Muitas unidades do Sesc mantêm bibliotecas, como as unidades Pompéia e Carmo, Bertioga e Piracicaba. Prevalece a literatura de ficção, mas para atender à procura dos estudantes e usuários há uma parte do acervo de publicações de apoio à pesquisa escolar. Além das bibliotecas, o Sesc também mantém brinquedotecas, algumas com apoio pedagógico para as crianças, como em Santos e no Pompéia. Uma delas se destaca nesse cenário. É a brinquedoteca do Sesc Carmo, única que não é aberta ao público, por uma boa razão. A brinquedoteca é gerenciada por crianças, participantes do Projeto Curumim.
O programa, implantado em 1986, destina-se a crianças entre 7 e 12 anos de idade, preferencialmente àquelas provenientes das famílias de baixa renda. "O Projeto Curumim é uma extensão da política da entidade de inclusão social, de trazer à comunidade oportunidades às quais normalmente ela não tem acesso", diz Valter Vicente Sales, coordenador do programa. Desenvolvido em horários alternativos ao da escola, o Curumim busca romper a visão tradicional e equivocada da criança como um ser que tudo tem a aprender para, futuramente, tornar-se alguma coisa. A proposta é estimular as crianças a desenvolver habilidades a partir de temas importantes como ciência, tecnologia, questões sociais e informações culturais, não fornecendo informações objetivas mas desenvolvendo o pensamento reflexivo, questionador e crítico: Como posso provar que o ar existe? Por que os materiais de trabalho estão mal arrumados? Por que os brinquedos quebram?
Segundo Valter, o processo de educação informal multiplica essas possibilidades, e constitui uma importante modalidade de educação, que não se opõe ou substitui a escola tradicional, mas a complementa abraçando importantes situações do cotidiano. "O programa é importante porque promove um espaço informal de interação para a criança. A escola normal não tem isso em seu escopo, seus objetivos são outros. Ambos são muito importantes", diz.
Os espaços de educação informal implicam relações diferenciadas. "Ficamos sempre atentos para não cairmos no esquema escolar, porque nosso intuito é favorecer outras vivências. Dessa forma, os grupos são constituídos de forma heterogênea e diversa, reunindo várias faixas etárias e níveis econômicos, culturais e sociais diferentes, estimulando situações diversas de interação", completa Valter.
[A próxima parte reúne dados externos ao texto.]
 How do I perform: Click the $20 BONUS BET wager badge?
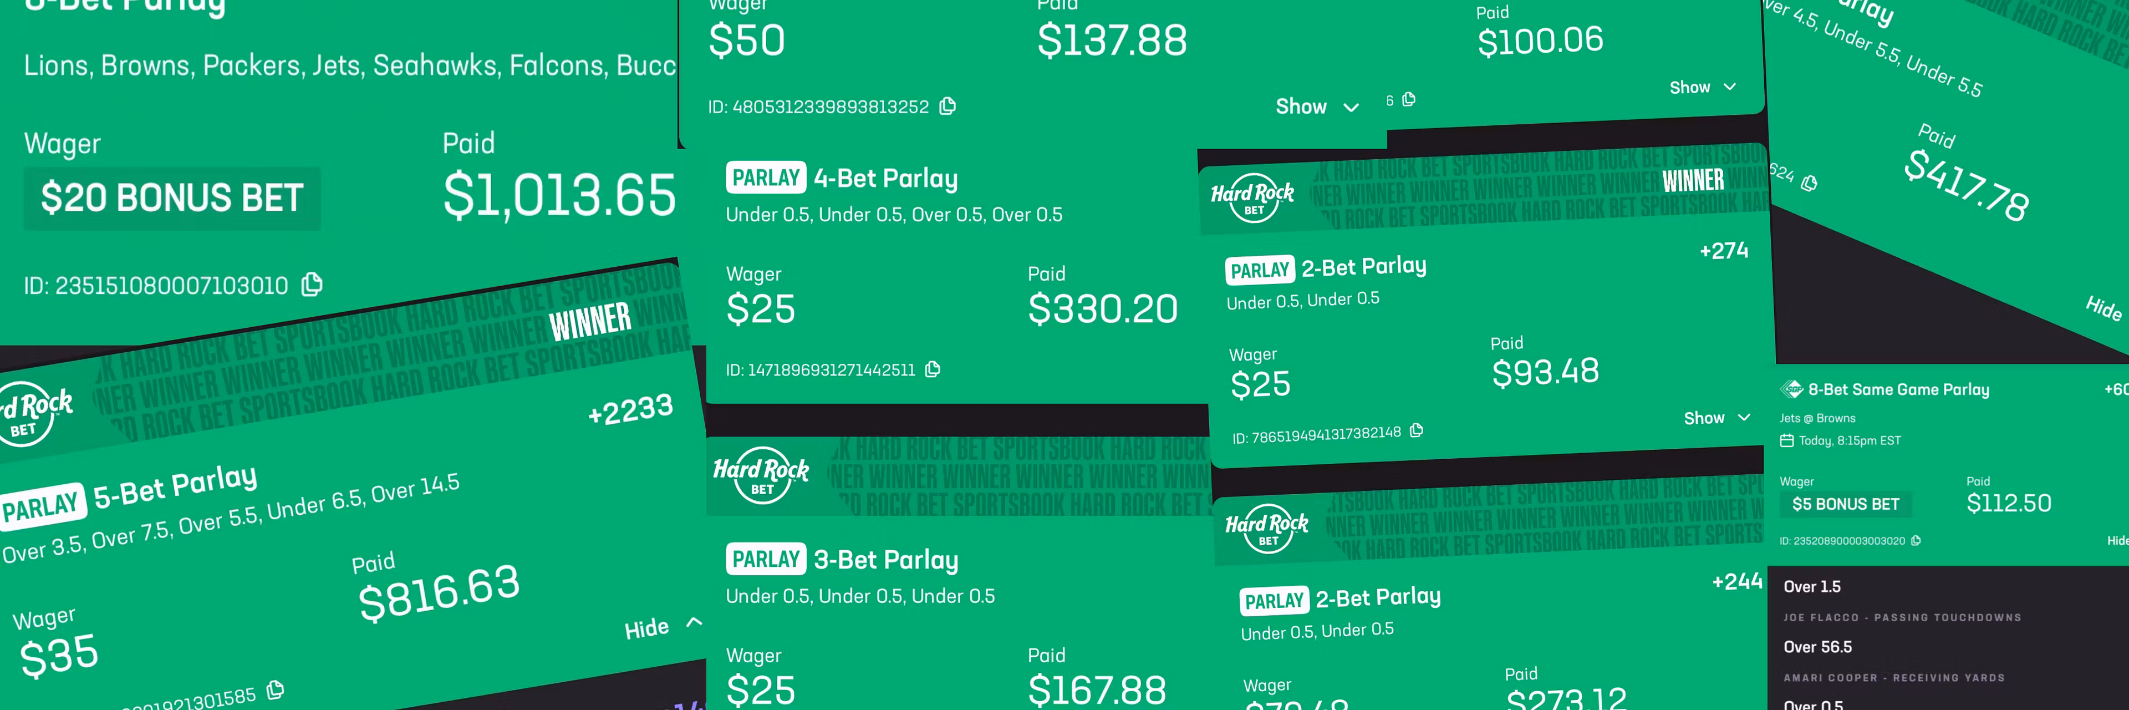[172, 198]
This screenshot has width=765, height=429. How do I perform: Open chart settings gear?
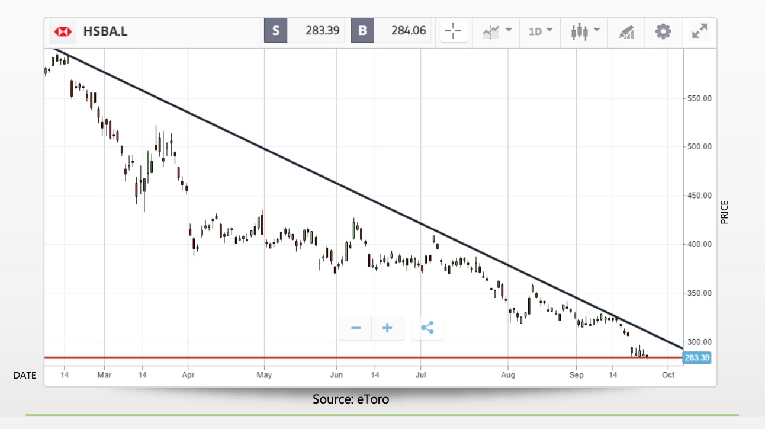tap(663, 33)
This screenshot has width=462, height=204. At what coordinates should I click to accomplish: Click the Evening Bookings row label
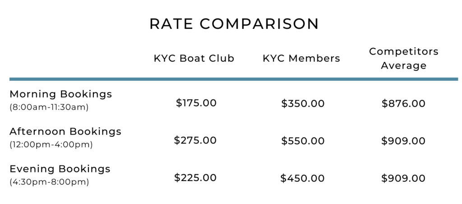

A educação informal não se define exatamente por seus conteúdos - que podem coincidir com os escolares - mas pela dinâmica das atividades, pela constituição diferenciada dos grupos, pelas formas de relacionamento entre as crianças e entre estas e os instrutores. Busca-se fugir do pensamento cartesiano de ensino. Assim, explica Valter: "Não adianta nada ter uma aula de teatro ou de artes com um professor centralizador, que explica o teatro como um professor ensina matemática. O Governo está despertando para isso, mas a comunidade pode assumir esses espaços". Uma das características do projeto é o estímulo às atividades gerenciadas pelas crianças, implicando vínculo formal entre elas com interferência mínima dos instrutores. Além da brinquedoteca do Sesc Carmo, uma agência de correio é gerenciada pelas crianças do programa Curumim.
"O Curumim é o modelo de educação para o futuro. A informação de quem descobriu o Brasil não é mais exclusividade da escola, esse tipo de conhecimento está muito mais fácil e melhor na internet ou no CD-rom. A escola do futuro não significa uma escola informatizada. Isso é só tecnologia, que bem usada pode ajudar, mas mal utilizada pode funcionar exatamente como um livro antigo. A verdadeira escola do futuro vai trabalhar a inteligência, a moral, a ética", prevê Valter.